Last year, over 240 drugs were either in short supply or completely unavailable throughout the US, and data suggests that the problem is getting worse, says a new study.
Many of these 240 products are still hard or impossible to obtain, according to the report, which is published by the Premier healthcare alliance and estimates that the shortages are costing hospitals $200 million a year at the very least. "The frequency and impact of drug shortages have risen to critical levels, more than tripling since 2005 and affecting all segments of health care," it says.
Also in 2010, more than 400 generic equivalents were backordered for greater than five days, and 77% of the drugs in short supply were sterile injectable products, which are critical in the acute care setting. At least 42% of the shortages here were due to product quality situations such as presence of particulates, microbial contamination, newly-identified impurities and stability changes, it notes.
Another major contributor to the problem is manufacturers delaying or discontinuing investments, as pressures mount on them to offset profit reductions. Companies are not required to report plans for product discontinuations to the Food and Drug Administration (FDA) unless they are the sole manufacturer of a life-supporting or life-sustaining medication, or one which is used to prevent a debilitating disease or condition, says Premier.
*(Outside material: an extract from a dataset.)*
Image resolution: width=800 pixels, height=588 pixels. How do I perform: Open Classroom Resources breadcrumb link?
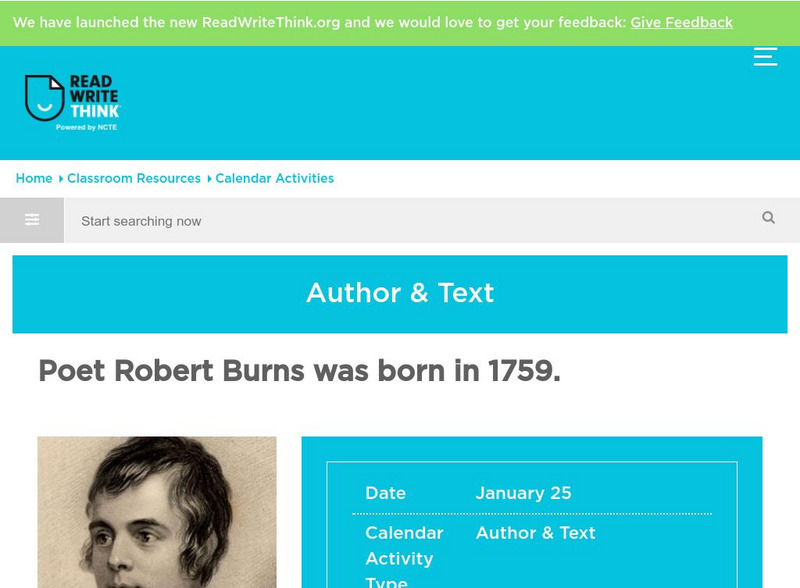tap(134, 178)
Nevertheless, “even with these limited requirements,” early notification prevented at least 24 product shortages in 2010, it says.
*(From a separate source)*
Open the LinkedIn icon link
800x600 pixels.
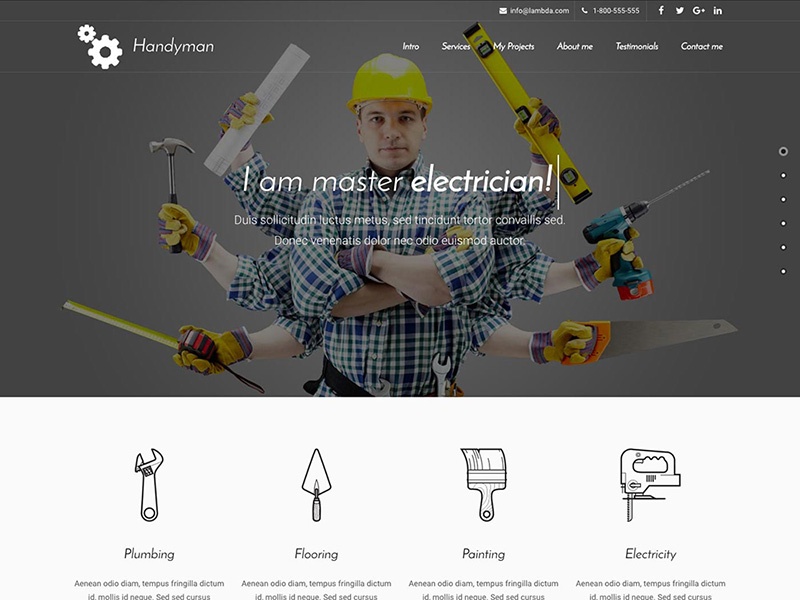(x=718, y=11)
Other contributory factors include drug recalls, industry consolidation, offshore production, stockpiling by end-users, changes in clinical practice and emergency situations, "just-in-time" inventories and "price gouging" by grey market distributors. These latter operators buy up available drug supplies during times of shortage and offer them to end-purchasers at prices which can be as much as 335% higher, creating not only "huge profits" for themselves but also concerns over drug integrity, it adds.
A survey conducted by Premier of pharmacy experts representing hospitals and other healthcare sites during July-December 2010 found that: - 89% had experienced product shortages that may have caused a medication safety issue or error in patient care; - 80% had experienced shortages that resulted in a delay or cancellation of a patient care intervention; and - 98% had experienced shortages that resulted in an increase in costs.
The study estimates that the financial impact of drug shortages for which generic equivalents are available is at least $78 million a year, with the highest impact being felt in infectious disease ($22.5 million), surgery ($12 million), oncology ($10.5 million) and cardiovascular therapies ($8.5 million). More than $66 million (85%) of this financial impact last year was felt within the acute sector alone, it adds.
The analysis suggests that drug shortages could be costing US hospitals at least $200 million annually, through the purchase of more expensive generic or therapeutic substitutes, says Premier. However, while providers are paying an average of 11% more for shortage products, the total economic impact is likely to be much higher, since the research excludes drugs purchased on the grey market and those with therapeutic alternatives. Nor does it include indirect costs such as that of added labour needed to manage shortages and secure alternative supplies, as data on these areas does not exist, it notes.